Work to do:
1: Output the section of the reading group announcement starting at "Reading Group: Timothy" and ending at "Granta in September.", copying it word for word.
2: Rewrite the paragraph of the reading group announcement that begins "The discussion will be led by" as a short bulleted list that keeps its main facts.
3: Write the next part of the reading group announcement, picking up after its final sentence.

Excerpt to read:
Category Archives: Reading Group

Reading Group: Timothy Phillips on ‘When British Intelligence saw Battleship Potemkin’

Timothy PhillipsThe Anglo-Russian Research Network will be holding its autumn reading group at 5:30 on Friday 1 December at Pushkin House, Bloomsbury ( This session will look at the way in which early Soviet cinema first entered the UK, most famously Sergei Eisenstein’s Battleship Potemkin, but also other works by the celebrated cinematographer and the work of Vsevolod Pudovkin.

The discussion will be led by Dr Timothy Phillips, author of The Secret Twenties: British Intelligence, the Russians and the Jazz Age, which was published by Granta in September.

Information provided:
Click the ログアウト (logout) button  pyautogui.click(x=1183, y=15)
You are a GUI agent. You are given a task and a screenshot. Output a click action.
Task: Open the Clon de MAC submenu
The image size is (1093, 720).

Answers given:
1:
Reading Group: Timothy Phillips on ‘When British Intelligence saw Battleship Potemkin’

Timothy PhillipsThe Anglo-Russian Research Network will be holding its autumn reading group at 5:30 on Friday 1 December at Pushkin House, Bloomsbury ( This session will look at the way in which early Soviet cinema first entered the UK, most famously Sergei Eisenstein’s Battleship Potemkin, but also other works by the celebrated cinematographer and the work of Vsevolod Pudovkin.

The discussion will be led by Dr Timothy Phillips, author of The Secret Twenties: British Intelligence, the Russians and the Jazz Age, which was published by Granta in September.

2:
- Discussion leader: Dr Timothy Phillips
- His book: The Secret Twenties: British Intelligence, the Russians and the Jazz Age
- Publisher: Granta
- Published: September

3:
The British Government was extremely nervous when it learned in the mid-1920s that reels of Soviet films were circulating on the international market. These films, it was thought, had been created explicitly for propaganda purposes and with the aim of fomenting world revolution. In the UK, it fell to the British Board of Film Censorship (forerunner of today’s BBFC) to decide whether Soviet films could be shown. But the BBFC felt nervous about reaching this decision alone and, on a number of occasions, invited Whitehall mandarins and officers from MI5 and police Special Branch to attend secret Soho screenings in order to help it come to a view. These screenings resulted in confidential write-ups, in which attendees critiqued Soviet films and gave their views about what to censor. The write-ups have now been declassified and Timothy Phillips has studied them as part of his research for his new book.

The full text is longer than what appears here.